Criteria (1) & (2) are defining characteristics of episodic memory that highlight how episodic memory allows to quickly form memory traces based on a single exposure to a specific sequence. This does in fact not involve repetitive presentation of the sequence. Repetition has even been shown to harm episodic memory in some cases (Peterson et al., 2012). If there was a way to fine-tune an LLM without repeatedly encoding the raw text but instead relying on internal representations of the text, this could provide multiple gradient updates based on the same sequence. In the brain, such consolidation indeed plays an important role in stabilizing episodic memories – it is however not a feature of the initial formation of the memory, where only a single exposure is given.
Criterion (3), now rephrased for better clarity on its generality, is different from criteria (1) in that it expresses how episodic memory captures structural and relational aspects of a sequence. The criterion is included to differentiate it from memory of facts where the temporal context in which the facts are stated and how they relate does not matter.
Criterion (4) expresses that episodic memories have potential to last for an arbitrary amount of time. This indeed links episodic memory evaluation to long-context evaluation, but it is only one aspect of this form of memory, as there are other forms of long-term memory that are more about knowledge of facts.
Criterion (5) is motivated by the generally explicit/declarative nature of episodic memory: content of episodic memories can be used for explicit reasoning and communication.
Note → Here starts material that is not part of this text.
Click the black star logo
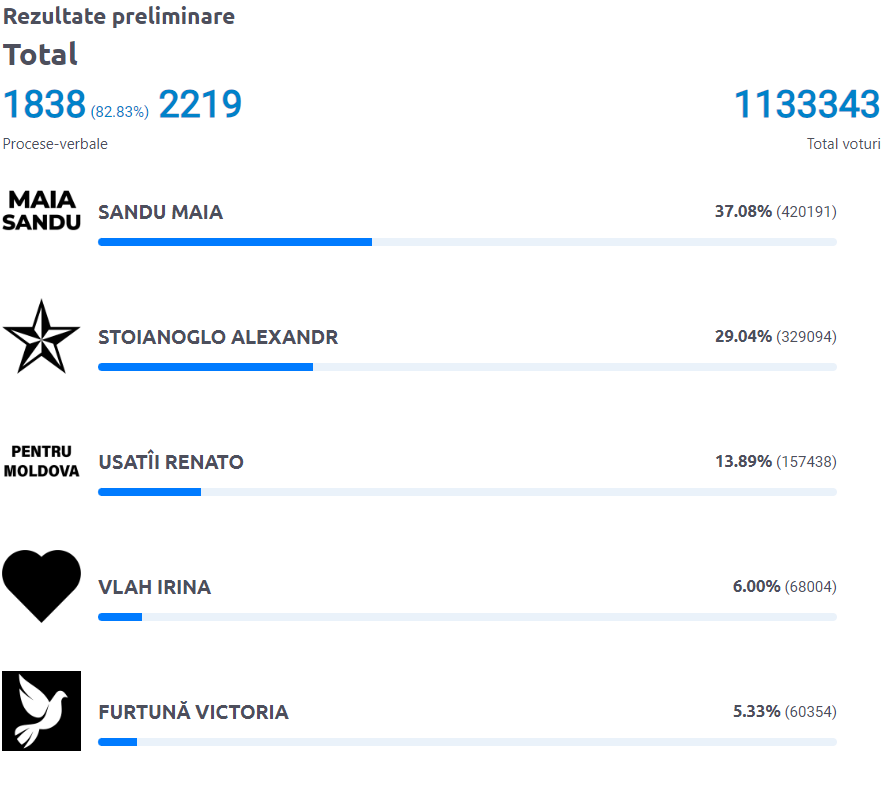Screen dimensions: 887x790 point(41,336)
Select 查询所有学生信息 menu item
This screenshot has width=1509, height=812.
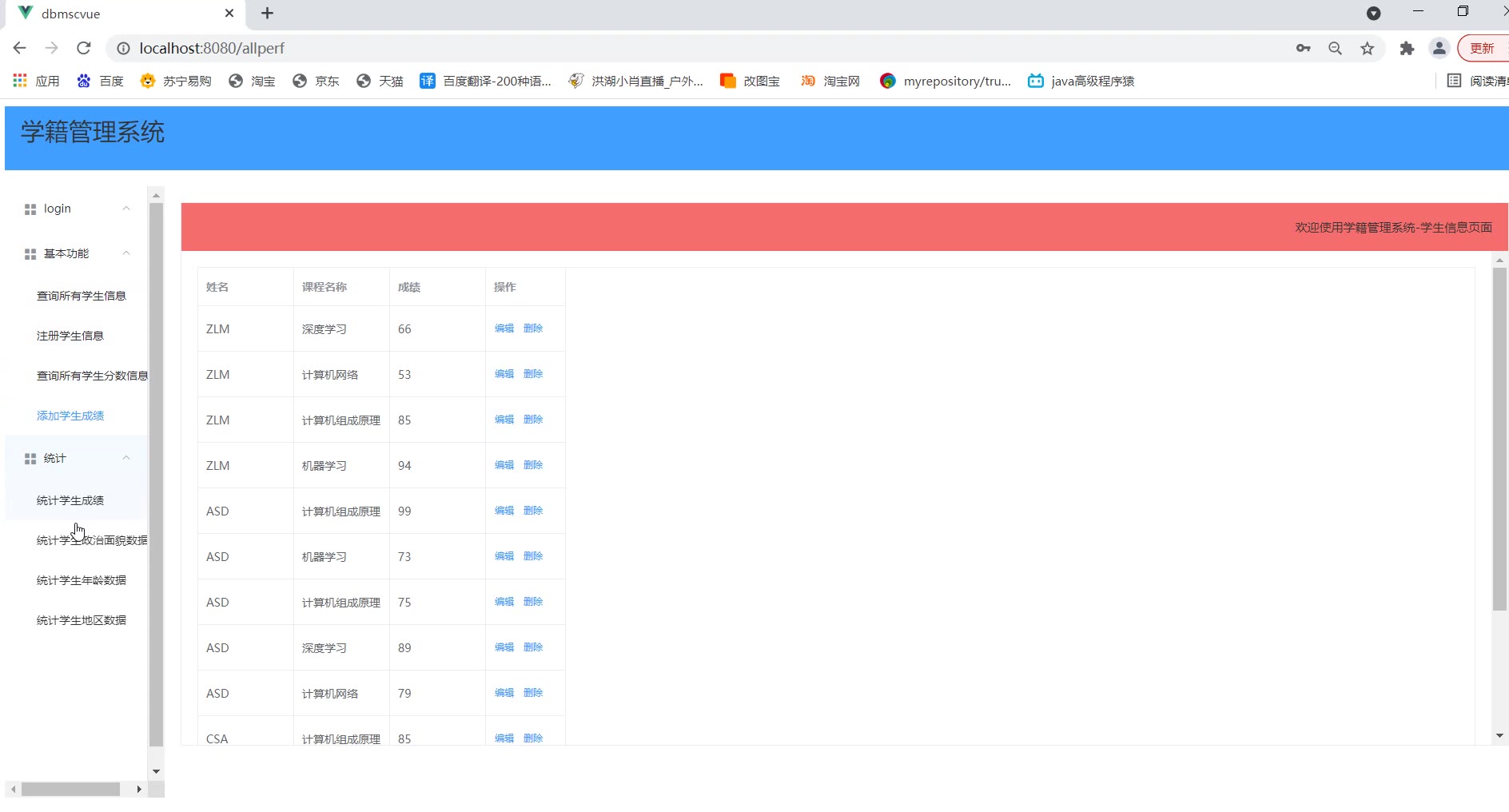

Without this requirement, an assessment of episodic memory in LLMs would not be informative about whether a given model can use contextual order information that may have previously been encoded in some form (e.g. into its weights). Successful linear probing of representations (as an alternative to our explicit task) would not mean that the LLM can use this information to perform any task where it would be relevant. The fact that a linear probing model can distinguish between two categories based on representations does not mean that the identified information is functionally relevant (Belinkov, 2022). Including this criterion makes sure that we require models to be able to actually retrieve temporal order information associated with parts of a document that it has memory of.
1/2
Training models on SORT would limit its value as an initial evaluation task of episodic memory
In this paper, we introduce a new evaluation task that can be used to test the emergence of episodic memory (an aspect of memory that has been neglected) for any combination of model and memory-insertion method. Proposing novel methods to enable LLMs to perform the task is not part of our paper. As previously stated, we introduce SORT as a benchmark to evaluate whether a feature of episodic memory can be explicitly recalled.
A training scheme in which LLMs are first trained on book texts and then fine-tuned to recall the order of segments in those texts, based on parametric memory, would not just constitute benchmarking of a model and a memory-insertion method – it would be an attempt to improve/enable parametric episodic memory in models. More importantly however, for such a model it would be less clear whether the emergent ability to retrieve order information might indicate general episodic memory capabilities. Since no other benchmark consistently tests episodic memory in LLMs, there would be no way to interpret positive results in the broader context of episodic memory, which would still be given if a model is not specifically designed/optimized just for our task, but good performance emerges. We made a related point in the discussion section on whether order-preserving RAG could qualify as episodic memory.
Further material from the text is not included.